In my heart, I have always felt that if you do something with goodness in your heart, people embrace it. That is the approach I always took with building the community. Cuando haces las cosas por la buena (when you do things with a good intention), everything will work out. And if it doesn’t, just let it go. My mom would always tell me: “No nos falta nada, mijita (We are not missing anything). There will always be another opportunity.”
KG: What leadership qualities do you most admire?

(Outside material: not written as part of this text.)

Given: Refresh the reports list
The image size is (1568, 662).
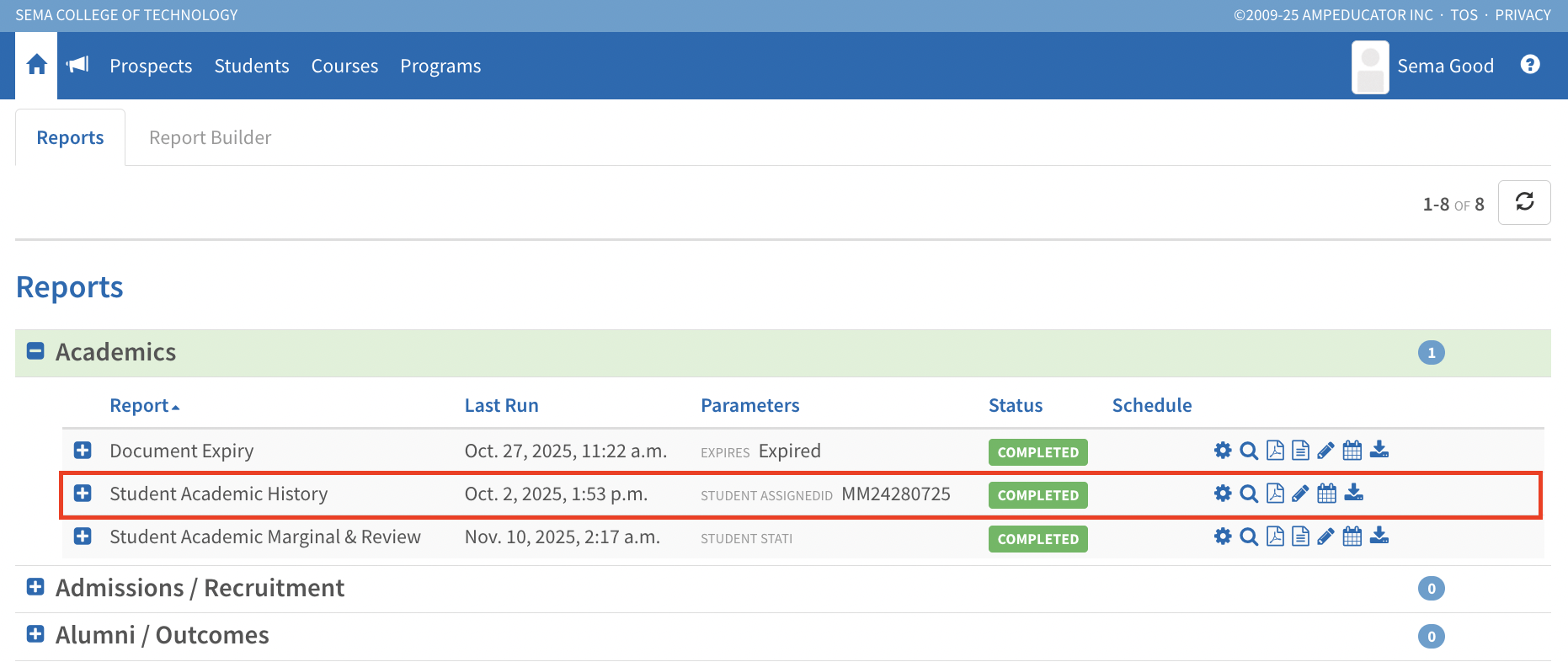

GDL: I love that young women don’t carry the same belief system as we did back in the day. It’s becoming more and more obvious that Latinas cannot be held back. There are so many more encouraging women, so much more dialogue. Back then, if you had aspirations you had to keep them to yourself. Today, I am happy to be involved with a group of women that empowers one another. My sorority, Kappa Delta Chi, is one filled with amazing women that are strong, ambitious, service-driven and supportive. It’s inspiring.
KG: Finally, Gloria – what would you tell your 13 year-old self?
GDL: Believe that you can make a difference in the world. I always told myself that. Believe.
Karen Gaytan, current communications intern at GENaustin has been a highly active member of The National Hispanic Institute serving in numerous leadership roles and volunteering her time to build a vision for the future of the leading Latina/o community.